Paper in press at Nature Ecology & Evolution: “Genomic basis and evolutionary potential for extreme drought adaptation in Arabidopsis thaliana”
This is a linked post from “behind the paper” section of the Nature Ecology & Evolution community.
By Moises Exposito-Alonso
Our Nature Ecology & Evolution paper is here: dx.doi.org/10.1038/s41559-017-0423-0.
This study is based on the first experiment of my PhD that aimed at identifying genetic variants (i.e. old mutations) related to survival under climate change scenarios. I looked at many different individuals of thale cress, Arabidopsis thaliana, and discovered some hundred genetic variants that, when present in a plant, increased its survival under drought conditions. We also found that such variants are more common in Mediterranean and Scandinavian populations — populations that, by living at the edge of the distribution range of the species, have probably already experienced more extreme environments than those at the center of Europe.
Growing up in a semi-arid area of Spain (Alicante), I was amused to observe how during months-long droughts there were some plants that still miraculously survived — their scientific names became engraved in my brain as part of my undergraduate training in biology. In those undergraduate classes we were taught the general strategies of how plants deal with drought, long described by ecologists, but whose genetic underpinnings were mostly still a mystery.
Three years ago, I embarked on my PhD at the Max Planck Institute of Developmental Biology with the goal of identifying genes that could help plants to survive under future climate change, which will almost certainly see extreme drought situations much more often than today. While I had experience with field experiments, I had not performed any drought experiments. However, two postdocs, François Vasseur and George Wang, were very knowledgeable in this area of ecology, and in image acquisition and processing. Their help, along with that of my two supervisors, Detlef Weigel and Hernán Burbano, was invaluable in getting off to a fast start with my PhD.
To have a good representation of all known genotypes of A. thaliana, I searched the 1001genomes.org databases, which contains genetic information for one thousand A. thaliana strains, and chose a set of individuals, over 200, that were broadly distributed across the geographic range where A. thaliana can be found, including ones from extreme environments. After extensive experimental and image monitoring design, I then took the seeds of ‘my’ populations and planted them in the greenhouse.
The results quickly became obvious: After over two weeks without watering, all the soil was completely dry, but some plants looked astonishingly healthy (see Figure 1). “These little things are tougher than people can imagine”, I thought.
Figure 1. Arabidopsis thaliana individuals after several weeks of drought. Few plants were still green, as those from central Spain (left) and mid to north-Sweden (center), but most were completely dry (right; example from south-west Sweden). Notice also how dry and brittle is the soil that even separated from the walls of the pots. Credit: Moises Exposito-Alonso
As some Swedish populations were, besides Spanish individuals, among those that coped best with my drought treatment, I became extremely curious about these Scandinavian Arabidopsis. Thanks to Magnus Nordborg — a long-time collaborator of the Weigel lab — I could visit some of these coastal populations in south-east Sweden (see Figure 2.). My jaw almost dropped when I saw them growing in the sand.
Figure 2. Natural populations of A. thaliana along the Swedish coast. Sand beaches are a tough environment for plants, as sand does not retain water. Credit: Moises Exposito-Alonso
Figure 3. Map of presence of important genetic variants related to higher drought survival (left) and predictions of areas where populations might be genetically maladapted by 2070 and thus threatened to locally die. Credit: Figure 3 in our paper dx.doi.org/10.1038/s41559-017-0423-0.

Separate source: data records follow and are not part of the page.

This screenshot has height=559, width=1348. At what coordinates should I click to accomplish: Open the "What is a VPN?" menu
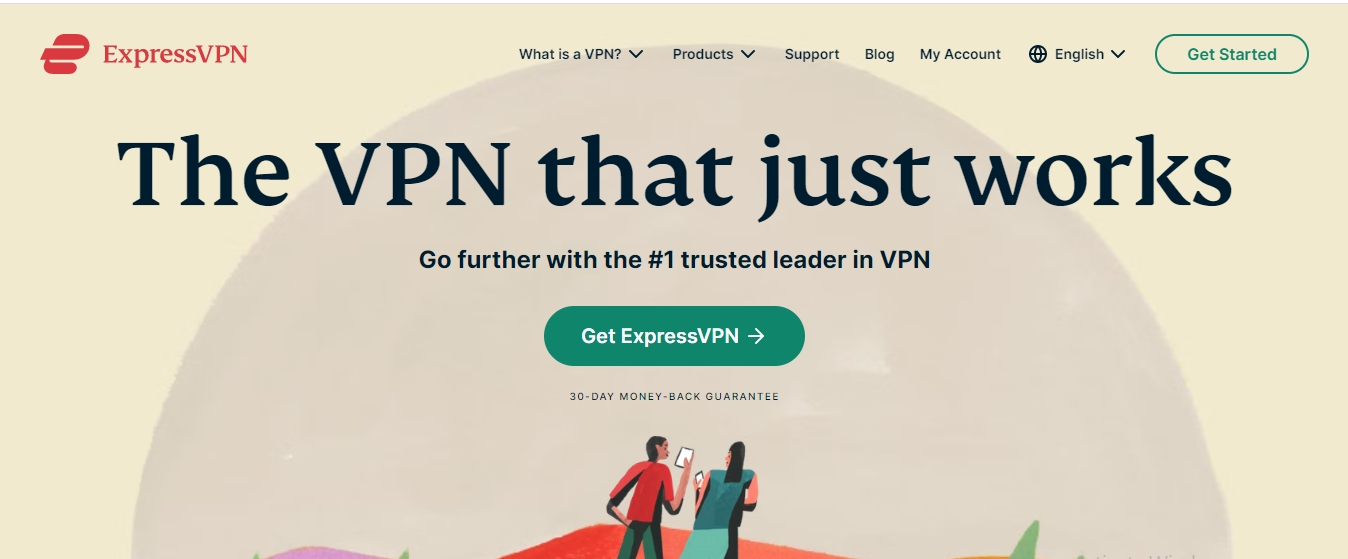[x=581, y=54]
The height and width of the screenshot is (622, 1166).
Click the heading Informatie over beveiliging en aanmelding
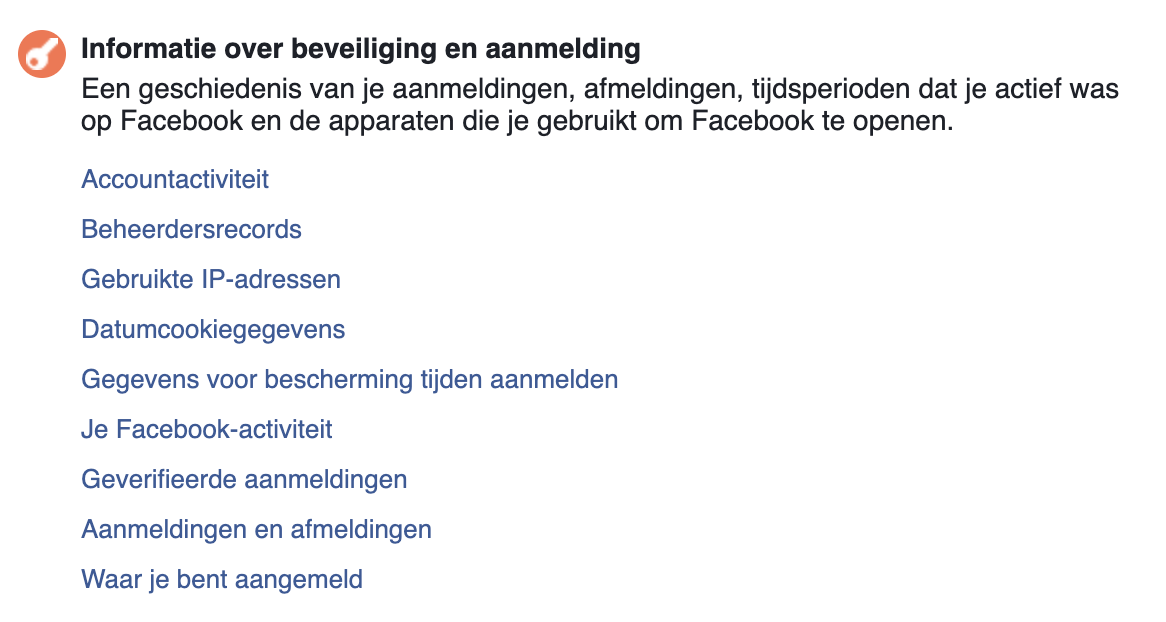pos(360,48)
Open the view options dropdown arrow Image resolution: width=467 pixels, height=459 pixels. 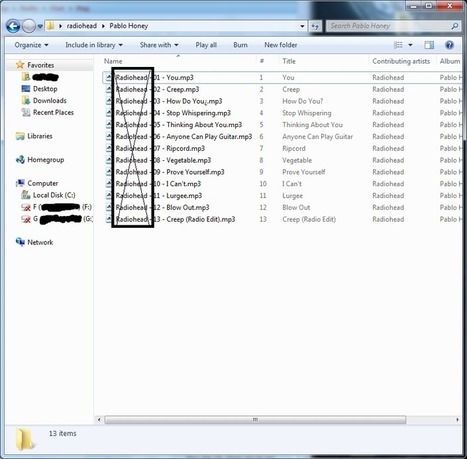(x=410, y=45)
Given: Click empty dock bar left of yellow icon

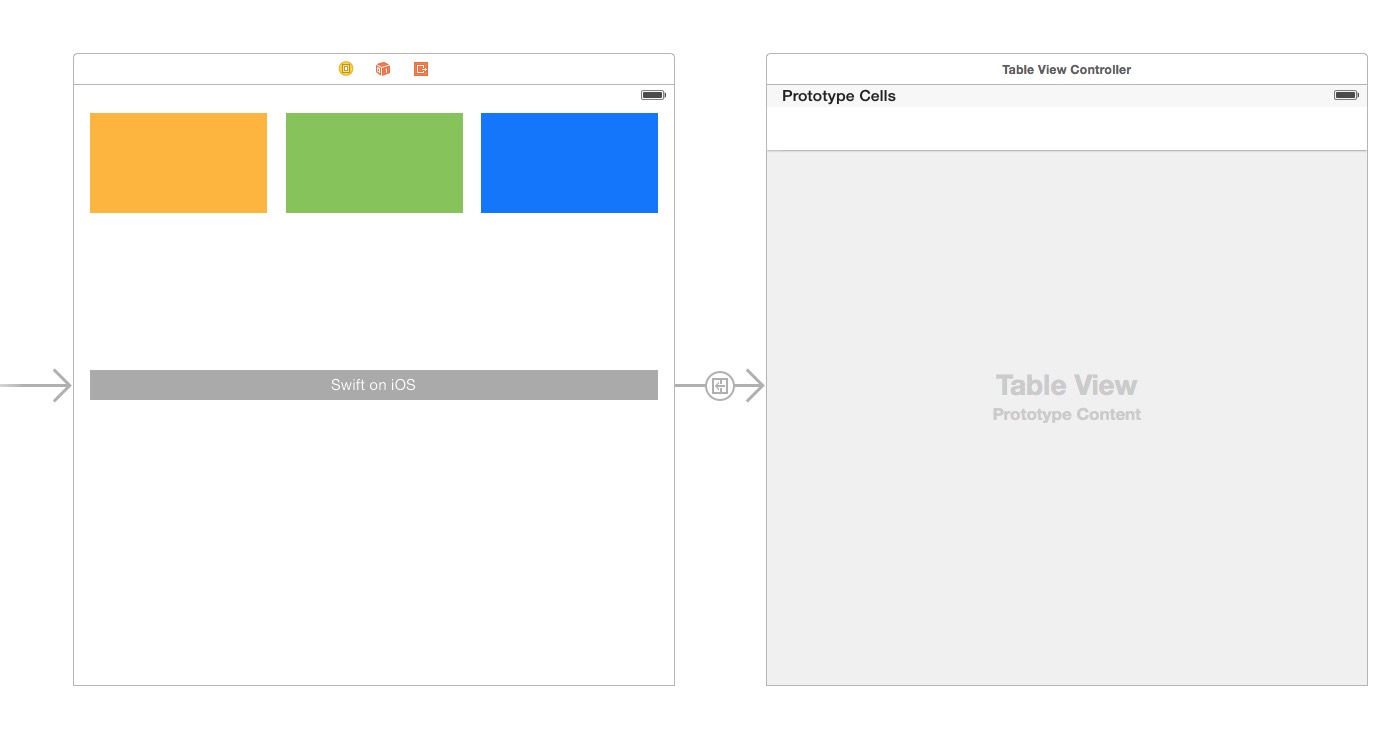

I used a powerful machine learning algorithm (Random Forests) for predictions of potential geographic distributions of genetic variants (Fig. 3). These models make use of the current match between the distribution of genetic variants, as inferred from the locations in the 1001genomes.org database, and different climate variables, such as minimum temperature in winter, precipitation in summer. This technique is typically used for predictions in combination with presence or absence of a species from different geographic regions, but I adapted them for presence and absence of multiple genetic variants; to account for the heterogeneity within a species. Using our models, we transformed maps of projections of the climate in 2070 into predictions of what genetic variants must be present in 2070 for local A. thaliana populations to survive. Doing this we discovered that, because Europe will get drier, plants in Central Europe will need more of these ‘survival’ variants than they currently have.
What if one day we can use evolutionary theory to reliably tell where to find the genotypes that might save a threatened species? Or what if we could demarcate geographic areas that require immediate action because they are “genetically poor”?
This work was funded by the Max Planck Institute and an ERC grant to Detlef Weigel. I also want to thank my supervisors Detlef Weigel and Hernán Burbano for advice, and my coworkers and friends for their support.